Atak śmiechu marszałek Sejmu powtórzył się drugi raz w ciągu miesiąca. Tym razem podczas powoływania członków Państwowej Komisji ds. pedofilii. Zabawny temat…?
Atak śmiechu marszałek Sejmu
Marszałek Sejmu, Elżbieta Witek najczęściej dostaje ataków śmiechu podczas wieczornych głosowań. Poprzednio przytrafiło jej się to miesiąc temu podczas głosowania jednej z poprawek, gdy poseł Konfederacji Janusz Korwin-Mikke wstał ze swojego miejsca i wdał się w burzliwą dyskusję z premierem.
Wtedy Witek stwierdziła:
O tej godzinie to się nazywa głupawka.
Po czym uświadomiwszy sobie, że powiedziała te słowa do włączonego mikrofonu, popłakała się ze śmiechu.
Kolejna wpadka zdarzyła się w środę 15 lipca, znowu podczas wieczornego głosowania. Tym razem z niewiadomych powodów marszałek Sejmu popadła w rozbawienie w trakcie powoływania członków Państwowej Komisji Państwowej Komisji do spraw wyjaśniania przypadków czynności skierowanych przeciwko wolności seksualnej i obyczajności wobec małoletniego poniżej lat 15, czyli w skrócie mówiąc: pedofilii.

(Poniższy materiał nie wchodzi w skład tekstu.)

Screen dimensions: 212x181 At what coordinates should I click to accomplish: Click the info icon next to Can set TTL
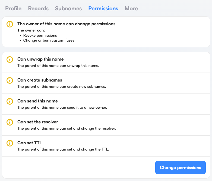point(10,143)
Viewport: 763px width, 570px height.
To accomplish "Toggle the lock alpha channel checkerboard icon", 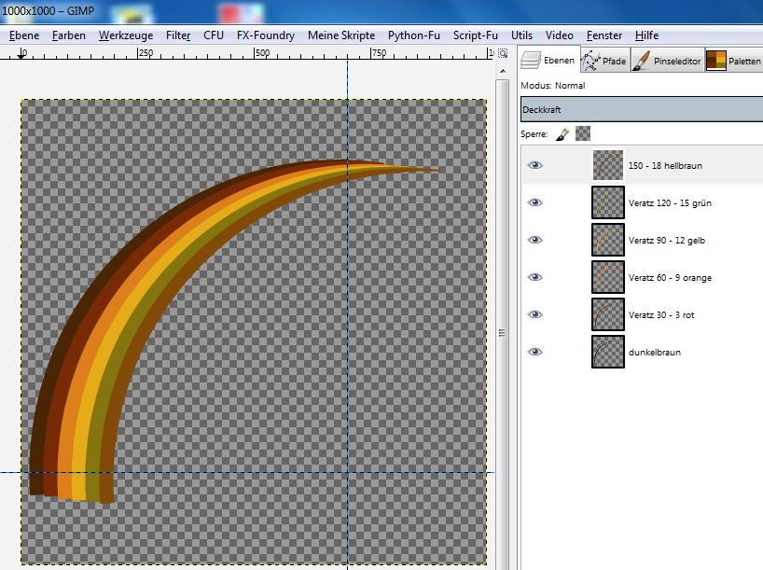I will click(x=583, y=133).
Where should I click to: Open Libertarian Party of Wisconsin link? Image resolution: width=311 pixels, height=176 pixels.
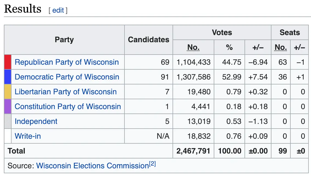[66, 92]
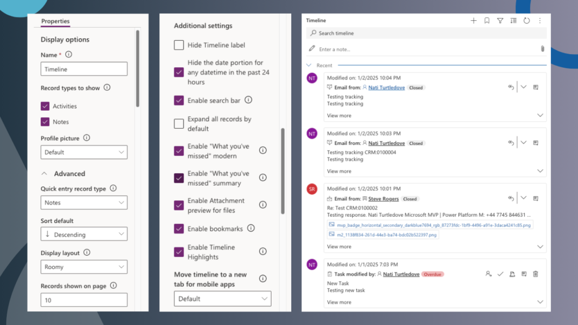
Task: Assign the Overdue task to someone
Action: click(x=488, y=274)

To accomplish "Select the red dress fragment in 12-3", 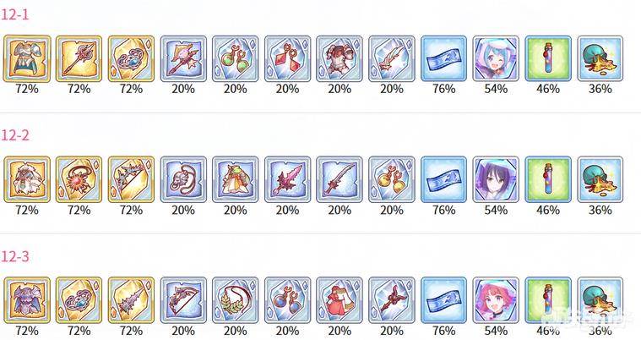I will [340, 300].
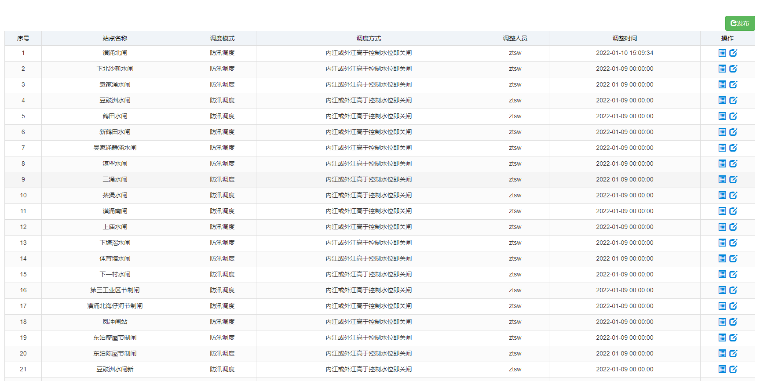
Task: Open detail icon for 东泊陈屋节制闸
Action: tap(722, 353)
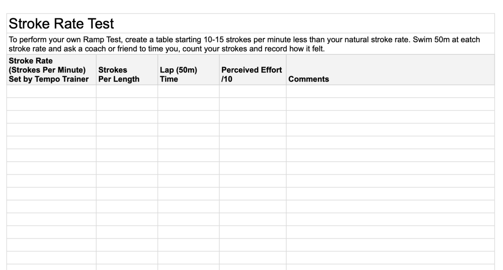This screenshot has height=270, width=503.
Task: Click second empty row cell in Comments column
Action: [390, 104]
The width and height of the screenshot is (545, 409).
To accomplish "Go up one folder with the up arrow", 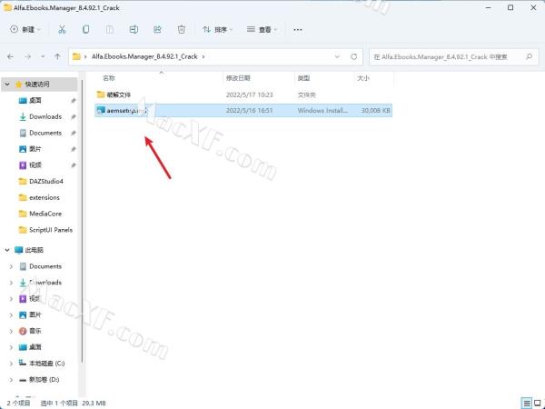I will (x=57, y=56).
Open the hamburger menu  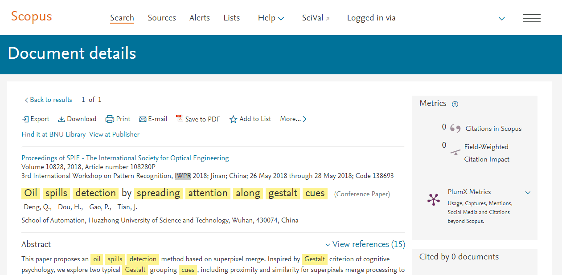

Głosowanie, że boki zrywać…
Początkowo Sejm próbował wybrać ich większością 3/5 głosów, ale się nie udało, więc podjęto decyzję pozostania przy zwykłej większości. Marszałek Witek ogłosiła:
Sejm większością głosów powołał panią Hannę Elżanowską na członka Państwowej Komisji do spraw wyjaśniania przypadków czynności skierowanych przeciwko wolności seksualnej i obyczajności wobec małoletniego poniżej lat 15.
Wtedy odezwał się jeden z posłów Lewicy:
Teraz pani Bućko
Na co marszałek Sejmu dostała ataku śmiechu tak silnego, że musiała wyłączyć mikrofon. Poseł Lewicy Krzysztof Gawkowski poskarżył się Jarosławowi Kaczyńskiemu:
Panie prezesie, prosimy o powołanie pani Bućko. Panie prezesie, pani Bućko. Już szósty raz dzisiaj głosujemy.
Marszałek Sejmu, jeszcze nie do końca opanowana, zarządziła głosowanie nad tą kandydaturą. Ostatecznie Karolina Bućko przepadła w głosowaniu, a na członków komisji wybrano kandydata zgłoszonego przez PiS, Andrzeja Nowarskiego i Barbarę Chrobak.
Pedofilia, przecież to taki zabawny temat.
Polski sejm 2020, na czele z Marszałkinią @elzbietawitek pic.twitter.com/cvsIR98Sea— Marek Miller (@Marek_Miller) July 15, 2020
Tłumaczenia marszałek Sejmu
Dzisiaj marszałek Sejmu Elżbieta Witek została zapytana przez dziennikarzy o tę sytuację, która wydarzyła się podczas wybierania członków komisji ds. pedofilii. Jak tłumaczy swój napad śmiechu?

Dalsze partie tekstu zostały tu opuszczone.